The report also highlighted the role played by deputy Houthi foreign minister Hussein al-Azzi through diplomatic sources and figures in Ethiopia, Eritrea, Djibouti, Sudan and Kenya to forge intelligence, security, political and logistical ties.

Training

The report said the Houthis were keen on establishing “sensitive intelligence centers” throughout the Horn of Africa and countries surrounding Yemen. They are working on training cadres “as soon as possible” so that they can be “effectively activated at the right time to achieve the Quranic mission and common interests of all resistance countries, especially Iran, Gaza and Lebanon.”

The report obtained documents that reveal how the Houthis have established ties with African figures to “complete preparations and operations in the Red Sea and Horn of Africa to support the Houthis should they come under any international political or diplomatic pressure.”

Leading officials

The report identified several Houthi figures who are overseeing these operations, starting with IRGC official “Abu Mahdi” to the owner of the smallest boat that is used for smuggling weapons in the Red Sea.
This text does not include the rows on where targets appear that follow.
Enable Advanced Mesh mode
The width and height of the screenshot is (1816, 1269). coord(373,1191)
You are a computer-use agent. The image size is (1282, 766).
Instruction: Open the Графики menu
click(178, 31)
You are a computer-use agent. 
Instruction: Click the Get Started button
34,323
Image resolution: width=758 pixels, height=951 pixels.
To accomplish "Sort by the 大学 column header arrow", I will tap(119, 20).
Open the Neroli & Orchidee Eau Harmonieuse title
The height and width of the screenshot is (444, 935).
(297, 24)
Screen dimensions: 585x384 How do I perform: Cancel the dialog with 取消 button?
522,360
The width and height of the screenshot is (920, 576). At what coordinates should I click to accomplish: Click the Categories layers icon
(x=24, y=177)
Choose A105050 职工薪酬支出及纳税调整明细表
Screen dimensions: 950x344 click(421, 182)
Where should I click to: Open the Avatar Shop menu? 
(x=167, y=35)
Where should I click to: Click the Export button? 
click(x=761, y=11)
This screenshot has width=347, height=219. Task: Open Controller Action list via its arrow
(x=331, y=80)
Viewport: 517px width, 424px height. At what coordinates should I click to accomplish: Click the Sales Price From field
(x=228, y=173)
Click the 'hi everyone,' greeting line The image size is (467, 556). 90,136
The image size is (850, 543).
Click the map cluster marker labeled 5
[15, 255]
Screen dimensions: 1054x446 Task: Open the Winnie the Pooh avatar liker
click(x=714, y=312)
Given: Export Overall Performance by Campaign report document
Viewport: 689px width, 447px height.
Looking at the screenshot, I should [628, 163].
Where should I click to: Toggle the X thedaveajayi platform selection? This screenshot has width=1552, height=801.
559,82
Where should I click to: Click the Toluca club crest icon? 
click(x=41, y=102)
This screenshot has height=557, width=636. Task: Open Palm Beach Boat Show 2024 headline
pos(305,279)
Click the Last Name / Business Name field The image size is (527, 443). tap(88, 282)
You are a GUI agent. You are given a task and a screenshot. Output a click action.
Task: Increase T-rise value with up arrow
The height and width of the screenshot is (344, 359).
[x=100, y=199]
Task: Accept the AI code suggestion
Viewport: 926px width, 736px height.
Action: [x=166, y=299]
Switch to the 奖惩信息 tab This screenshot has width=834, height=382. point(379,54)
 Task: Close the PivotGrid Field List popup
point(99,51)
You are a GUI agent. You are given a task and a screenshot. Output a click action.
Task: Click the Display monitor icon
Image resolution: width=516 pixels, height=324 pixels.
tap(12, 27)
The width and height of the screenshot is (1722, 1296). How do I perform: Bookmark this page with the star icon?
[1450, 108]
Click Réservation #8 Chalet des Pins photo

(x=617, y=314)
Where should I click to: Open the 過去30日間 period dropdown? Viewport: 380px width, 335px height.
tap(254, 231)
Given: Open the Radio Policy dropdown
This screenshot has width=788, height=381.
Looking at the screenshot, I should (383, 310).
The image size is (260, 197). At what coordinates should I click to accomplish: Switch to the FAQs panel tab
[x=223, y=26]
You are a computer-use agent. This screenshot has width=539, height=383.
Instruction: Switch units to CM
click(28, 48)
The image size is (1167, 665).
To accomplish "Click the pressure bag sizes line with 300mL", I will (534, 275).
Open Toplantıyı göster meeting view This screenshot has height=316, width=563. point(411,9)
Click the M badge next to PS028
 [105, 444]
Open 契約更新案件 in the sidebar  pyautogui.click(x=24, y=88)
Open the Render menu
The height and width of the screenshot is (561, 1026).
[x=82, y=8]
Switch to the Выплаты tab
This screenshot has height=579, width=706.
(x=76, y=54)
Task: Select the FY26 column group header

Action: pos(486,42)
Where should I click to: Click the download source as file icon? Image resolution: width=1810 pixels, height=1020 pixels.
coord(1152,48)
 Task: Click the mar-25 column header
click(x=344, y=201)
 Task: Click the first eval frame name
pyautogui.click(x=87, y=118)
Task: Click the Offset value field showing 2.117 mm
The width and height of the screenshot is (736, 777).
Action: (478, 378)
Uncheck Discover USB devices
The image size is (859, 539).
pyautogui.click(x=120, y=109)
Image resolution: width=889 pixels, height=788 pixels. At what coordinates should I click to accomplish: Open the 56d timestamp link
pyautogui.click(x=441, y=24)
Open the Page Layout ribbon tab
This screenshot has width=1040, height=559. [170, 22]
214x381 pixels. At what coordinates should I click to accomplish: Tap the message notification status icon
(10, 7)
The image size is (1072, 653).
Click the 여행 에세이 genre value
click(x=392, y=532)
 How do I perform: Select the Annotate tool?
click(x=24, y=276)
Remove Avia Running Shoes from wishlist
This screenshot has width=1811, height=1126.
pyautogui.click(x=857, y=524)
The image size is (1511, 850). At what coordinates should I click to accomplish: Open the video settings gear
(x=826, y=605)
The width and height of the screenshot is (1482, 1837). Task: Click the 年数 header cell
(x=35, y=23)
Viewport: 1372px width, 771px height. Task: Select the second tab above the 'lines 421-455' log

It also spoke of the relations forged with the al-Shabaab al-Qaeda affiliate in Somalia and the African mafia to smuggle Africans to Yemen in what the report described as one of the most dangerous human trafficking and organized crimes.

The PTOC report said the Houthis have recruited Africans from various countries, especially in wake of the militias’ coup in Sanaa in 2014. They have been subjected to cultural and military training and deployed at various fronts, such as Taiz, the west coast, Marib and the border.

Some of the recruits have returned to their home countries to expand the Houthi influence there.

Abu Ras and al-Kahlani

The report named Abdulwahed Naji Mohammed Abu Ras, or Abu Hussein, as the Houthis’ top official in expanding their influence in the Horn of Africa. A native of the Jawf province, he was tasked directly by top Iranian political officials and the IRGC in running this file.

Among his major tasks is coordinating with the IRGC and Houthis and directly overseeing the smuggling of IRGC and Hezbollah members from and to Yemen.

Abu Ras has avoided the spotlight for several years during which he has handled the Houthis’ most dangerous intelligence and political files.

He served as secretary of foreign affairs at the security and intelligence agency until Hassan al-Kahlani's appointment to that post. Abu Ras was then promoted to his current position at the recommendation of Houthi leader Abdulmalek al-Houthi and the IRGC leadership.

Al-Kahlani, also known as Abu Shaheed, was born in the Hajjah province in 1984. He is a known Houthi security operative as he grew up among the Houthis in Saada and Sanaa and joined the militias at a young age.

The report said al-Kahlani was part of the Sanaa terrorist cell that carried out several bombings and assassinations in wake of the killing of Houthi founder Hassan al-Houthi in 2004. He was also among the Houthi leaderships that took part in the coup in Sanaa.

Al-Kahlani now works directly under Abu Ras. He is known for his close ties to the IRGC and has been using this relationship to impose himself as the top official in the security and intelligence agency, exposing the struggle for power between him and the actual head of the agency Abdulhakim al-Khiwani.